Home Knowledge Representative Actions Legislation: Implications for Ireland

Representative Actions Legislation: Implications for Ireland

On 11 July 2023, the President of Ireland signed into law the Representative Actions for the Protection of the Collective Interests of Consumers Act 2023 (Act), transposing European Union Directive (EU) 2020/1828 (Directive).

A commencement order is awaited to bring its provisions into operation.

When commenced, the Act will enable consumers to seek collective redress and provide effective remedies where they are harmed by traders’ violations of EU consumer protection law.

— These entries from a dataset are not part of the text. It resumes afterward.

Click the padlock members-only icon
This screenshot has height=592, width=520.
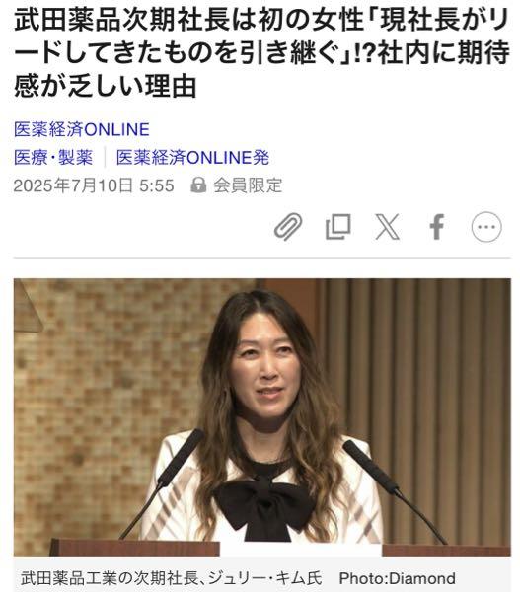click(198, 185)
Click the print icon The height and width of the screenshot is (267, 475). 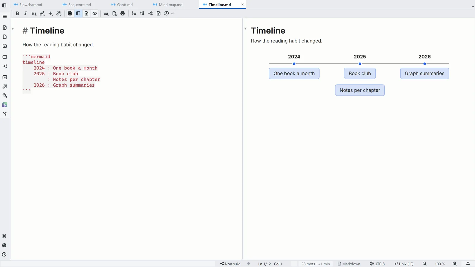(x=123, y=13)
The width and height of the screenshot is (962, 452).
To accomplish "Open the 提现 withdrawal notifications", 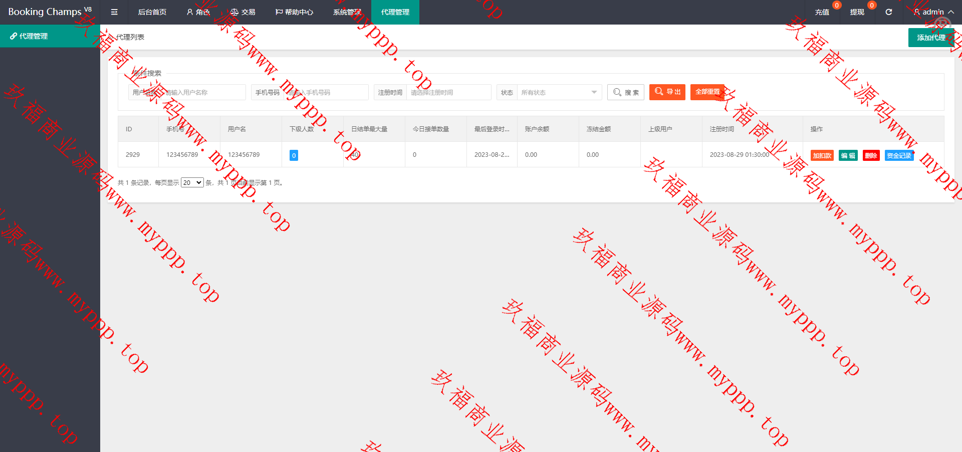I will (857, 12).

What does this mean for Ireland?

The Act introduces a type of class action in Ireland whereby qualified entities (QE’s) are empowered to bring “Representative Actions” against traders on behalf of consumers whose rights have been breached in Ireland or other EU member states.  A Representative Action is one for the protection of the collective interests of consumers brought by a QE.

A trader is “defined as meaning “any natural person, or any legal person…that acts…for purposes relating to that person’s trade, business, craft or profession.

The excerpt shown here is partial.